▶ _Problem details_:
Below are records with pictures. Reproduce exactly the lines from the line with "The image size is (606, 456)." to the line with "Collapse the Arêtes pliées section", inclusive, and leave each picture out.

** Excerpted data follows **

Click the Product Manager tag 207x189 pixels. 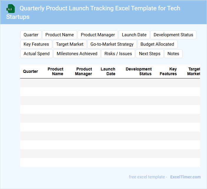[98, 35]
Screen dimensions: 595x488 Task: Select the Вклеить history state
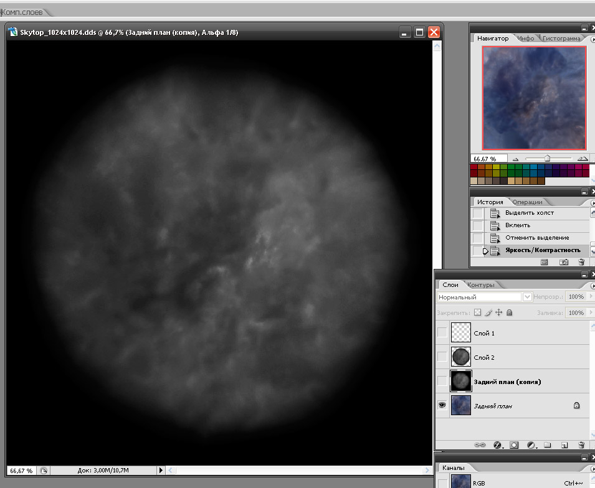518,225
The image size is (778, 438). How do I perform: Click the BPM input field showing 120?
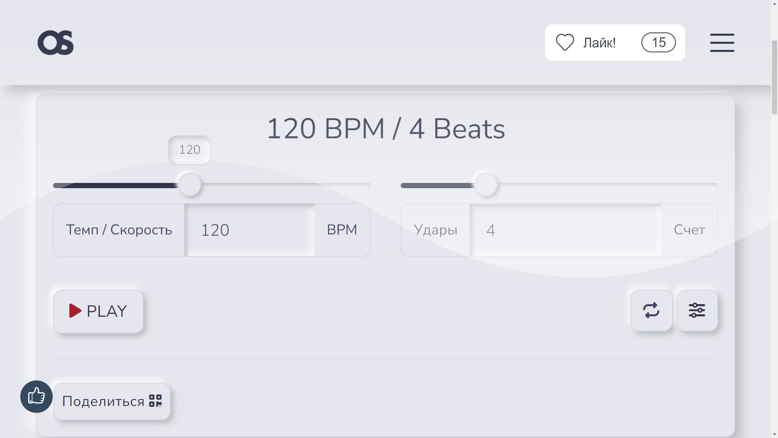[x=249, y=230]
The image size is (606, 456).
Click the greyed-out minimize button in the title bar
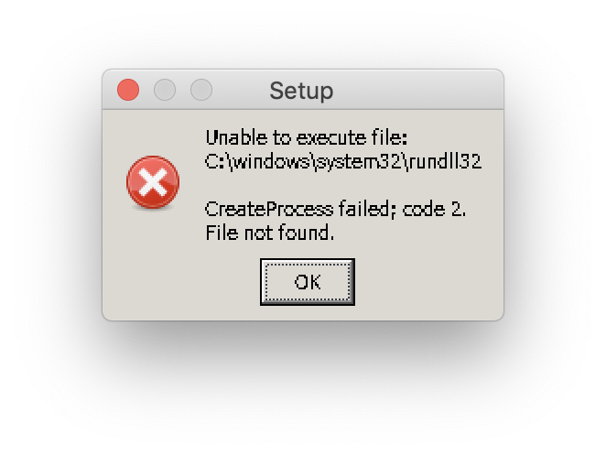165,90
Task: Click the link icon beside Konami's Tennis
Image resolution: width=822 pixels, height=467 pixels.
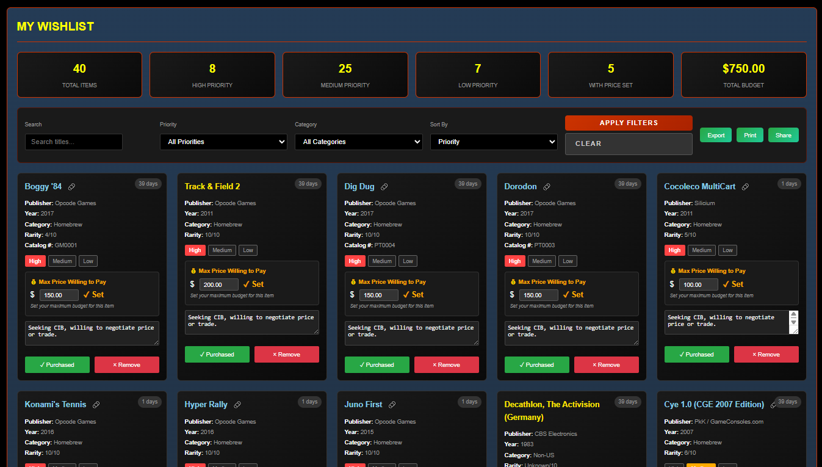Action: pos(96,405)

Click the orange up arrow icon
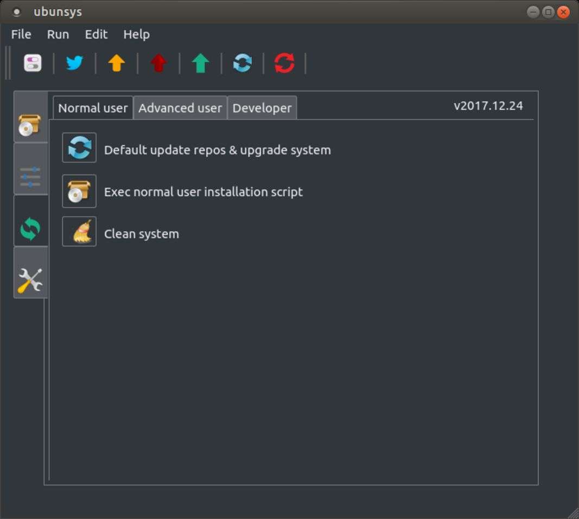pos(116,63)
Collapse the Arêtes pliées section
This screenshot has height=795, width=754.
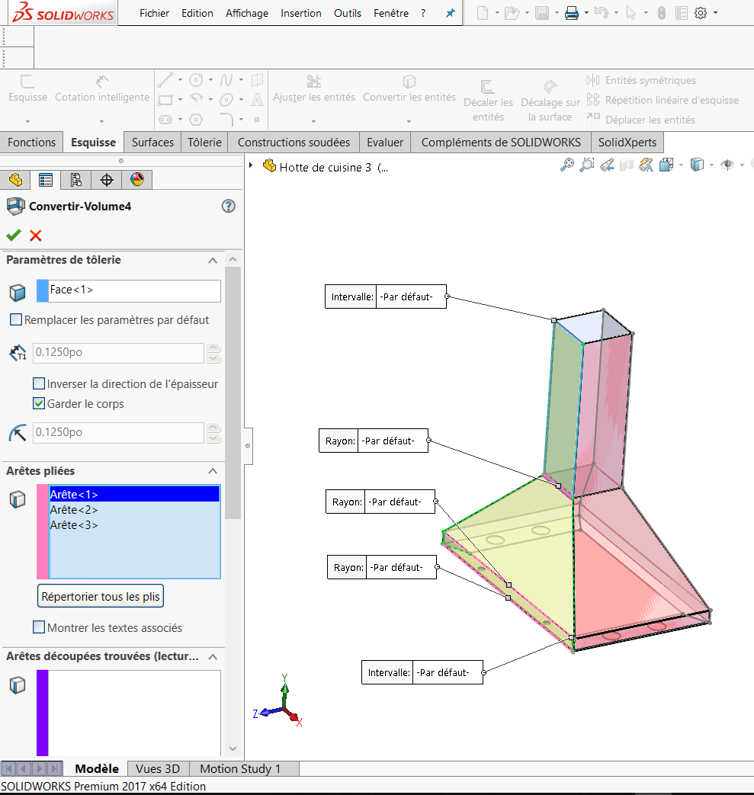(213, 471)
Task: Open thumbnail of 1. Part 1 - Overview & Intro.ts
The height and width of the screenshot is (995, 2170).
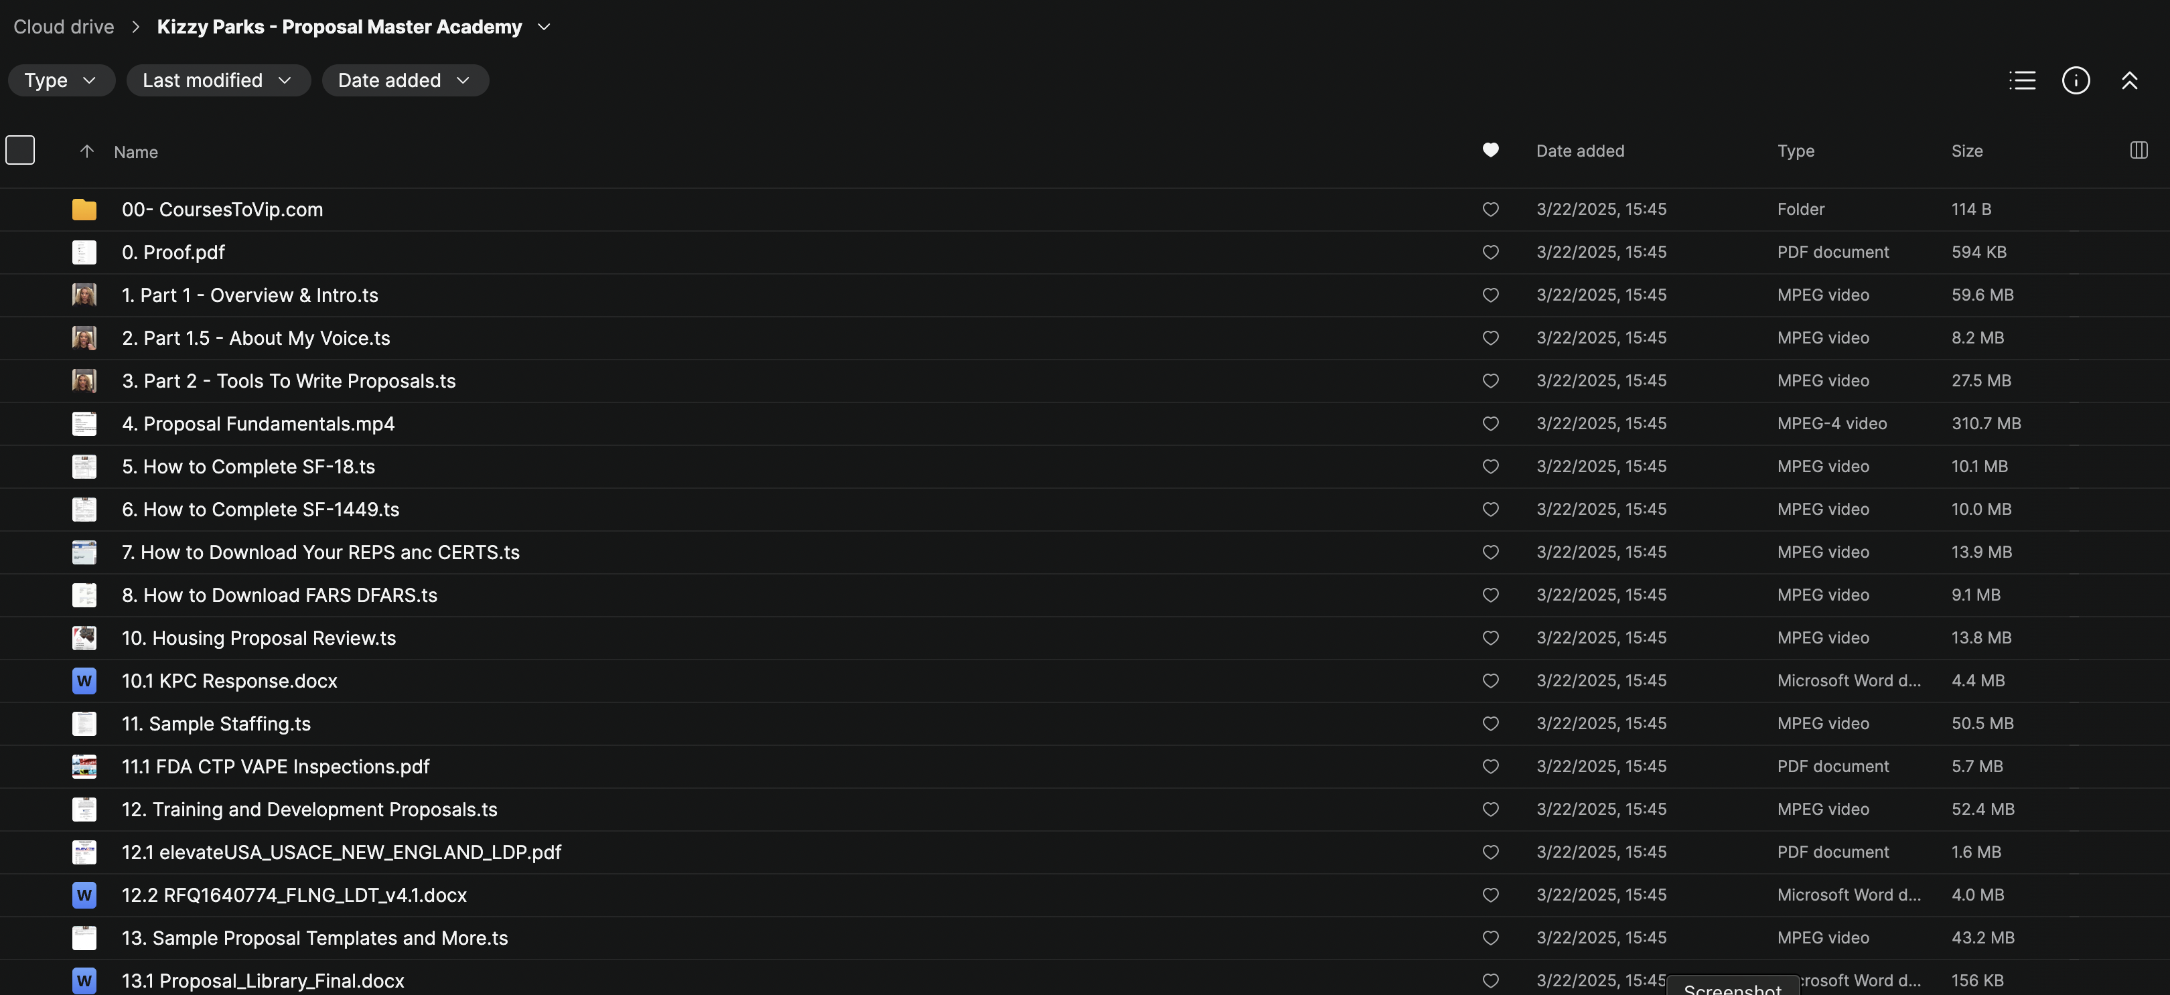Action: 84,295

** End of Excerpted data **

▶ _Completed task_:
The image size is (606, 456).
Click the greyed-out minimize button in the title bar
165,90
Task: Click the link icon beside Konami's Tennis
Image resolution: width=822 pixels, height=467 pixels.
Action: pos(96,405)

Click the orange up arrow icon
pos(116,63)
Collapse the Arêtes pliées section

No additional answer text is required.